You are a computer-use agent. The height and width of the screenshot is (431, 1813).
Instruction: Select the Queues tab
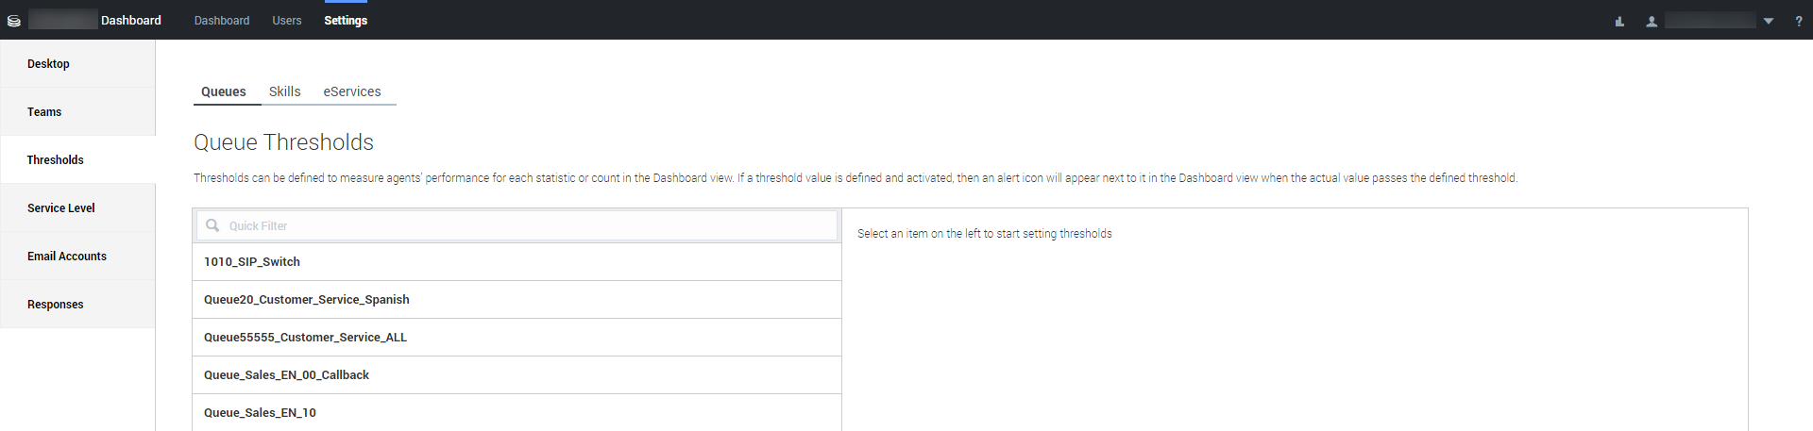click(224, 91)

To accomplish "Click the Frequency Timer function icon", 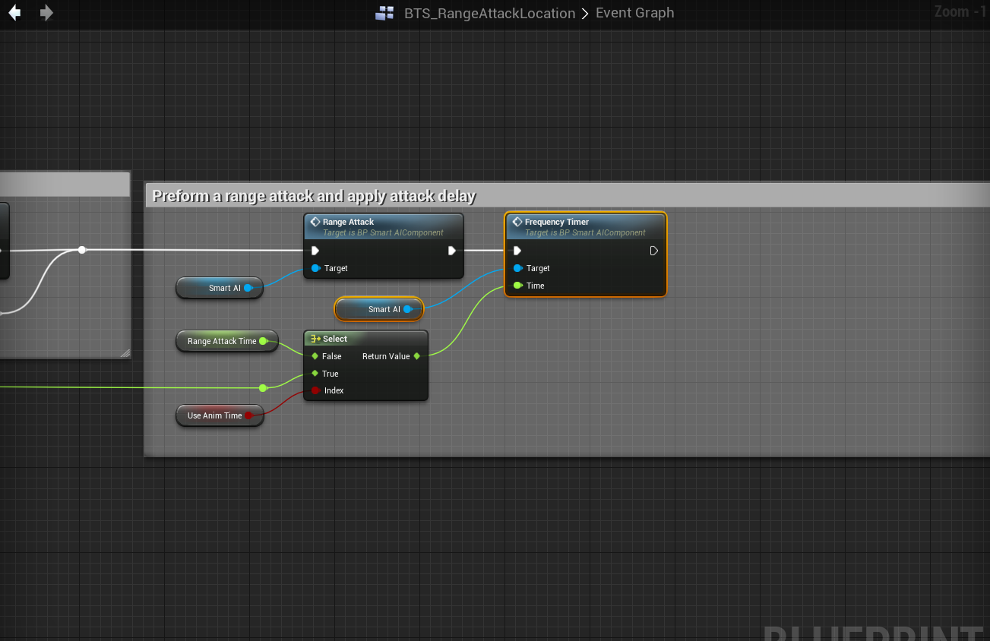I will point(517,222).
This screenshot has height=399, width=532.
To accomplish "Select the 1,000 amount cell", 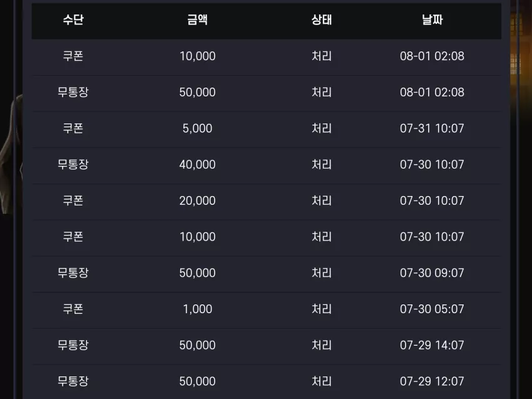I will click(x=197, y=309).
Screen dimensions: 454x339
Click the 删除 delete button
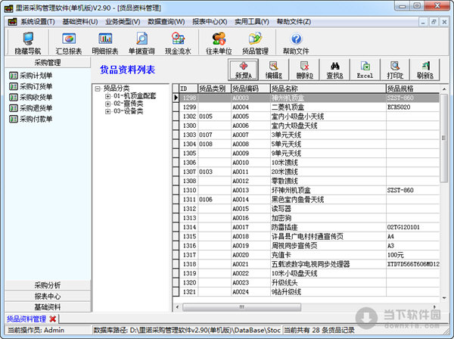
+++++
Exercise: Go through the lines above and count those that include "screenshot"; give the total and nothing more.

Response area: 2